The plaintiff may have been deceived as to the true name of A. Johnson or as to who he was and mistaken as to the ownership of the automobile, but A. Johnson, or whoever represented himself to be A. Johnson, had the right to payment as between himself and the bank “it having no notice of or part in the fraud or the transaction in which it was practiced.” Meyer v. Indiana Nat. Bank, 27 Ind. App. 354. In the latter case that court further said: “Appellants are the victims of a fraud as bold as it was successful. They did not protect themselves when they could have done so, and the bank had neither opportunity nor power to take better care of them than they themselves did. ’ ’ McHenry v. Old Citizens’ Nat. Bank of Zanesville, 85 Ohio St. 203; Land Title & Trust Co. v. Northwestern Nat. Bank, 196 Pa. St. 230.

The plaintiff intended that the payee, one Johnson, should use the check, either get it cashed or indorse it over, and, of course, if the automobile for which the check was given was stolen, a 'crime was committed in getting the check, but that crime was getting money under false pretenses, and from that it follows that when the check was subsequently indorsed, and negotiated, and paid through the clearing house, that that did not necessarily involve a forgery.

Further, there is no evidence whatever that the indorsement of the name of the payee was not made by A. Johnson, and from that it follows that the plaintiff did not make out a prima facie case of lack of care on the part of the defendant.
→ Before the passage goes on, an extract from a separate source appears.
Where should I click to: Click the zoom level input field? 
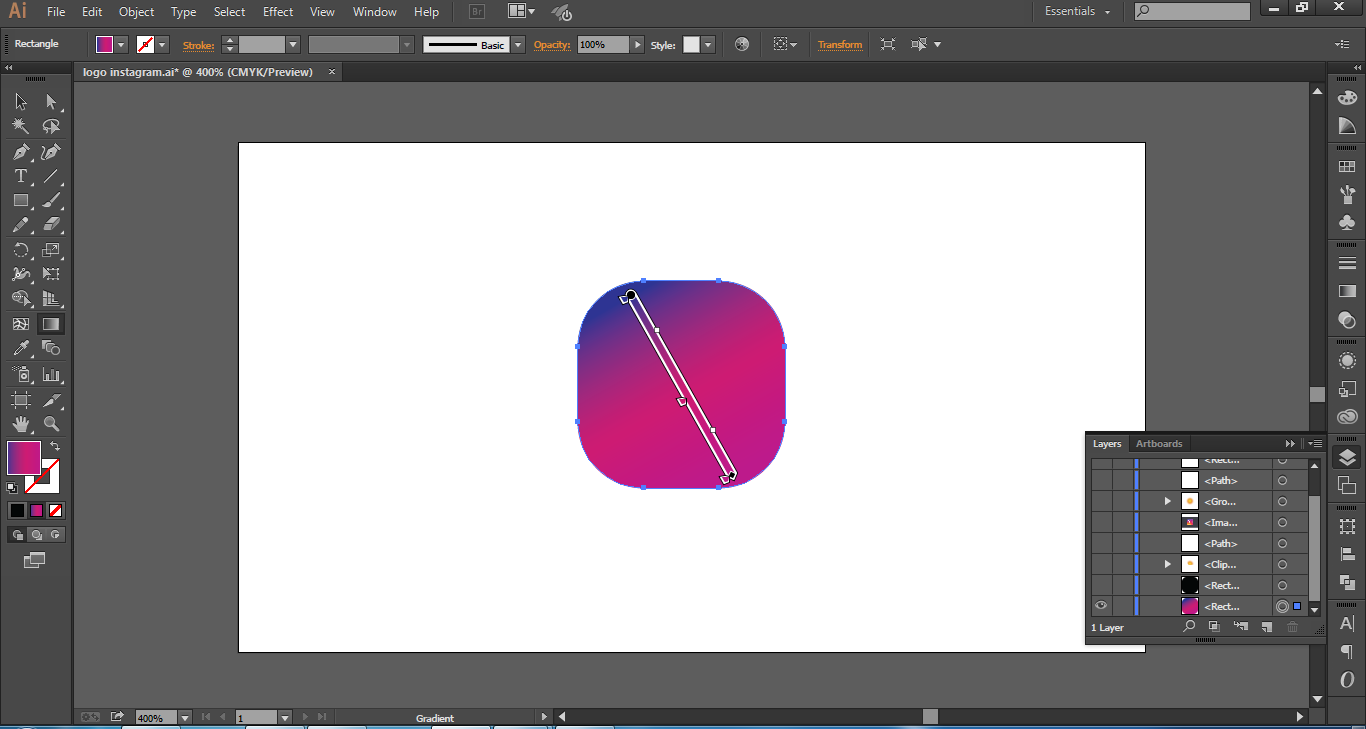[x=155, y=717]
The plaintiff urges that that the burden of introdncing evidence to show that the defendant exercised appropriate care fell upon the defendant and that as the defendant offered no evidence judgment should have been entered in favor of the plaintiff. That contention is unsound. The plaintiff was bound first to make out a prima facie case. He failed to do so and it then became the duty of the trial judge to enter judgment for the defendant.
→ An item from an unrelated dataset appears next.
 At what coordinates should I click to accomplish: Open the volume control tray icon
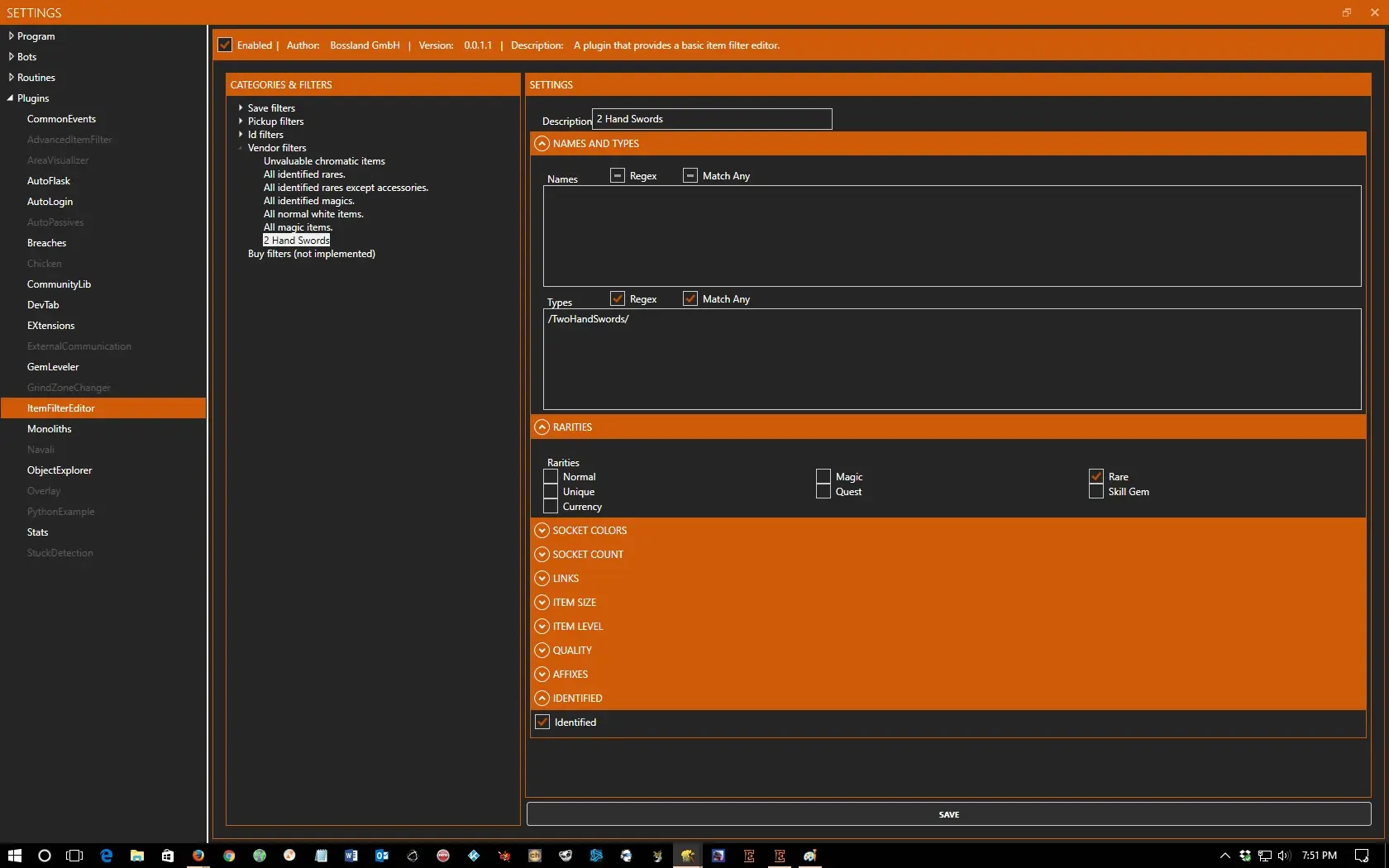click(1283, 856)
We are of the opinion that the evidence and admissions of the pleading (and the latter we are not legally bound to consider inasmuch as the rules of the municipal court are not contained in the bill of exceptions) entirely fail to prove .that the defendant either paid the cheek on a forged indorsement or was guilty of any negligence or other dereliction.

Finding no error in the record the judgment is affirmed.

Affirmed.

O’Connor, J. and Thomson, J., concur.